Remembering Political Ecology

As I attempted to write my final paper, I was struck by the sheer difficulty; never once in my time at UW had I created five full drafts just to scrap them all. It felt like there was no way I could analyze all the aspects, conversations, and reflections I wished to in one comprehensive paper. The sheer complexity of the takeaways this class has provided me with made synthesizing them into essay feel impossible. In fact, the sheer frustration I felt in trying led me to abandon the essay in favor of completing the blog post multiple times, only for me to hit the same wall that I had hit in attempting to write my essay. 

After pacing around my living room and two sleepless nights, I’m still unsure whether my essay does justice to the takeaways I gained from this class. But I am sure that it does justice in expressing how impactful my action project was to me.

My group’s action project was the culmination of our work with the ICA, a group at the UW dedicated to creating institutional climate change. In the beginning, the minimal guidance and emphasis on creativity by our NGO representative, Peter, left me grappling with how I wanted to participate in creating institutional climate change or how I could even contribute to it.

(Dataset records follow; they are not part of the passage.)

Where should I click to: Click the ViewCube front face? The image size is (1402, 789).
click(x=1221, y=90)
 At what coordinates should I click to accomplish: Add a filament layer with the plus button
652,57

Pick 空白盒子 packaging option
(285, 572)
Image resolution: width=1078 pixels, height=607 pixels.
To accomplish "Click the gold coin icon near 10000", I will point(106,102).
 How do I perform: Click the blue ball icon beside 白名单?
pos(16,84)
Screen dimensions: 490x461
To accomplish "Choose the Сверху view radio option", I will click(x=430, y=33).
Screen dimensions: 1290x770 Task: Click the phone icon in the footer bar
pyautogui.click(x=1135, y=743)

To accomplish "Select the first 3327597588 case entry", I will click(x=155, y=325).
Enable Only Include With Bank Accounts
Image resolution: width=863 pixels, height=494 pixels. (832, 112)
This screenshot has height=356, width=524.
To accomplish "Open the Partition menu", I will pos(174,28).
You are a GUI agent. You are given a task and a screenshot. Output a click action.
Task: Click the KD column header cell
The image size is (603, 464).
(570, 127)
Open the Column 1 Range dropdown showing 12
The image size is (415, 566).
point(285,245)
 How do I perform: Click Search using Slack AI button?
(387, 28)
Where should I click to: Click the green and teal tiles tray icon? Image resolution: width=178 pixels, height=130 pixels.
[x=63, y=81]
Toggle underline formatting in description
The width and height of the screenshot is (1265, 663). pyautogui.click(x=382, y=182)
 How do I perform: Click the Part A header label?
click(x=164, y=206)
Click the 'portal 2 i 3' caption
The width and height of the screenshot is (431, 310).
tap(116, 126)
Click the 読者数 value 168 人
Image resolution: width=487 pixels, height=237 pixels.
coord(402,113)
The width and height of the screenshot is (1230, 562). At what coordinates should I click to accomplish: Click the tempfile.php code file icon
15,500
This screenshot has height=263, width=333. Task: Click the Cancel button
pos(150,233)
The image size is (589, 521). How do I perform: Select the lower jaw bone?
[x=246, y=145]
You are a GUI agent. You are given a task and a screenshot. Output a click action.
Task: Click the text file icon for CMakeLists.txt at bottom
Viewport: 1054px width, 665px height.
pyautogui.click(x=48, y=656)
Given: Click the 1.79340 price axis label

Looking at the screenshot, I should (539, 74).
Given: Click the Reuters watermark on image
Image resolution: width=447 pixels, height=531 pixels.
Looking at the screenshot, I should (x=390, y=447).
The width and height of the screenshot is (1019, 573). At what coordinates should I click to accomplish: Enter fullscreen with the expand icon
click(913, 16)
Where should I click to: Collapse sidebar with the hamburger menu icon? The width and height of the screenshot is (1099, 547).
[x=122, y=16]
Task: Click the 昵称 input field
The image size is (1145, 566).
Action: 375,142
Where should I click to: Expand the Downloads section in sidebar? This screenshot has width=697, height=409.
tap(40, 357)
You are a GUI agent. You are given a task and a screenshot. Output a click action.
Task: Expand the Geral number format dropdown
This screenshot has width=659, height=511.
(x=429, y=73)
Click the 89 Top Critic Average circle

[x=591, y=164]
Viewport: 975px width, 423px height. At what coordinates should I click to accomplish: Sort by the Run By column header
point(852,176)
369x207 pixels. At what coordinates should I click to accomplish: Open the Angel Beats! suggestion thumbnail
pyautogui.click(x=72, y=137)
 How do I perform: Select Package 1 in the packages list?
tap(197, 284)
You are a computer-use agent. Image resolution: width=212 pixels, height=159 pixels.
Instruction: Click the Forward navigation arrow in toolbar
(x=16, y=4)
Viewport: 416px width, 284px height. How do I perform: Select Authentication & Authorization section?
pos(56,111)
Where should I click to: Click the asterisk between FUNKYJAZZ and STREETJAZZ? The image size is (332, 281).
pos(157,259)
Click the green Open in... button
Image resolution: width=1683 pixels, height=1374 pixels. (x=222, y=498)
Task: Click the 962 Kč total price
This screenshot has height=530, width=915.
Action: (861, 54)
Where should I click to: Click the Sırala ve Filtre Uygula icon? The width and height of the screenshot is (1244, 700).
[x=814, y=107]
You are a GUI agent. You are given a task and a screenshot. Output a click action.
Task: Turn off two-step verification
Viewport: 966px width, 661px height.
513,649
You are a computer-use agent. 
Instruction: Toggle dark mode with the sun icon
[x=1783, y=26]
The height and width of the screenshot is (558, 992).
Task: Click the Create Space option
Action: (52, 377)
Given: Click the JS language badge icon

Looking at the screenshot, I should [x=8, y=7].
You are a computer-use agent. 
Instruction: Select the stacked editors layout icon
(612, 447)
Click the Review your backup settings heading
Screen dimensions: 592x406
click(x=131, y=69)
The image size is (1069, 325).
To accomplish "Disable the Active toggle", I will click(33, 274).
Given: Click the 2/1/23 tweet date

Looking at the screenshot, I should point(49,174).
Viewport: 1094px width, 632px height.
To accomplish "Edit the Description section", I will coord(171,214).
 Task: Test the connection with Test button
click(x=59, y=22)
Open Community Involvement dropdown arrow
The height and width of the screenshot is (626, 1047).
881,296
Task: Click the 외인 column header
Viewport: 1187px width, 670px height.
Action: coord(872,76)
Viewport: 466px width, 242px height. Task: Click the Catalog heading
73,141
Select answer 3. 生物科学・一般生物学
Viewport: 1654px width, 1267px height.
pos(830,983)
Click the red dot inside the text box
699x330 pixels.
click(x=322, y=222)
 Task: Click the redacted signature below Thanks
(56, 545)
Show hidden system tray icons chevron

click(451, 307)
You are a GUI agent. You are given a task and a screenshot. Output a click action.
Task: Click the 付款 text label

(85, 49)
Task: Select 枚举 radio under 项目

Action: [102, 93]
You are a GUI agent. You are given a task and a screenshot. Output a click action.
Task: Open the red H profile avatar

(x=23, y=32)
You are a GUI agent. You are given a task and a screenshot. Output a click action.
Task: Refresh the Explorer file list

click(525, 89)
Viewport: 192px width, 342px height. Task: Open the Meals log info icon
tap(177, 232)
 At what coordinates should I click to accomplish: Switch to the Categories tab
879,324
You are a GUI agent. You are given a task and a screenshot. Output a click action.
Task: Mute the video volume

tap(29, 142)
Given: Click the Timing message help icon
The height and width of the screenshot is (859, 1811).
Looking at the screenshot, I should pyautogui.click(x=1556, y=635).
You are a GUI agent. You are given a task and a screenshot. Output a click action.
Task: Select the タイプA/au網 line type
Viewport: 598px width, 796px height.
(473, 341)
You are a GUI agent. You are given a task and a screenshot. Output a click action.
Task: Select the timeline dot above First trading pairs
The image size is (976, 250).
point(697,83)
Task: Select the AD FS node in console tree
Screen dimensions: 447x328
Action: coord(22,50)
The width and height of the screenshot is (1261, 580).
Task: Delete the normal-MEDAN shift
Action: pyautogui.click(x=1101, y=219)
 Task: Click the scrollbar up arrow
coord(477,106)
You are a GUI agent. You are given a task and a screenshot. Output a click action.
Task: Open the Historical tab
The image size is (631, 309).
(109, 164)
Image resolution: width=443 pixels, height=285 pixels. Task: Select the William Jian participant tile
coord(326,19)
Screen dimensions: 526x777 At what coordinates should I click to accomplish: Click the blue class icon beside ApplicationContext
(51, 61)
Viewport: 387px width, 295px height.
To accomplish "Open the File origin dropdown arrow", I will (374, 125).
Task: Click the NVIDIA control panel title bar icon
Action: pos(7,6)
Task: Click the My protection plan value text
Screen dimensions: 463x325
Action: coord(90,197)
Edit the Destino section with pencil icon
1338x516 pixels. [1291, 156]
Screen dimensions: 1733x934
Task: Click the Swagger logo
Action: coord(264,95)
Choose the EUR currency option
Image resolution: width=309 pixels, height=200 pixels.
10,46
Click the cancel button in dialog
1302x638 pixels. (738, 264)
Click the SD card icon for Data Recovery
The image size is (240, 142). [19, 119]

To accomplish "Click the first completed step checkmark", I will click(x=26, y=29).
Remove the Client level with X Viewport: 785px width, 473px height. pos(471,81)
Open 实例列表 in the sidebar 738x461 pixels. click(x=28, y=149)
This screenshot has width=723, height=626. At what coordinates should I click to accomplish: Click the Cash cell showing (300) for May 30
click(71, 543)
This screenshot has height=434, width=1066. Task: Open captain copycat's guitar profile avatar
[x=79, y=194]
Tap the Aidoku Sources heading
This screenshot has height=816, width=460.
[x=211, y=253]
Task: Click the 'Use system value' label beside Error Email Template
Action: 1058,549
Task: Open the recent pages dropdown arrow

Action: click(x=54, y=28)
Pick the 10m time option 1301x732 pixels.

At the time, I was struggling much in the same way as I was this week to find a way to synthesize what we were learning in class into something meaningful I could contribute. Ultimately it was through our group’s interactions with and research into the Board of Regents that it became obvious to us how pervasive systems such as capitalism were in the determination of the Board’s decisions. Through discussion in class concerning how capitalism was based on colonialism, we knew that by not addressing climate justice as part of the ICA attempts to change UW’s impact on the climate crisis, we were failing to create comprehensive change. Thus “Decolonizing Climate Change” was born. 

“Decolonizing Climate Change” was as much an effort to highlight the need for understanding the climate crisis as an issue of climate change as it was in implementing the principles of political ecology. Something that, despite being within our course title, has received little attention but provides an important perspective in understanding justice in conversation with the environment.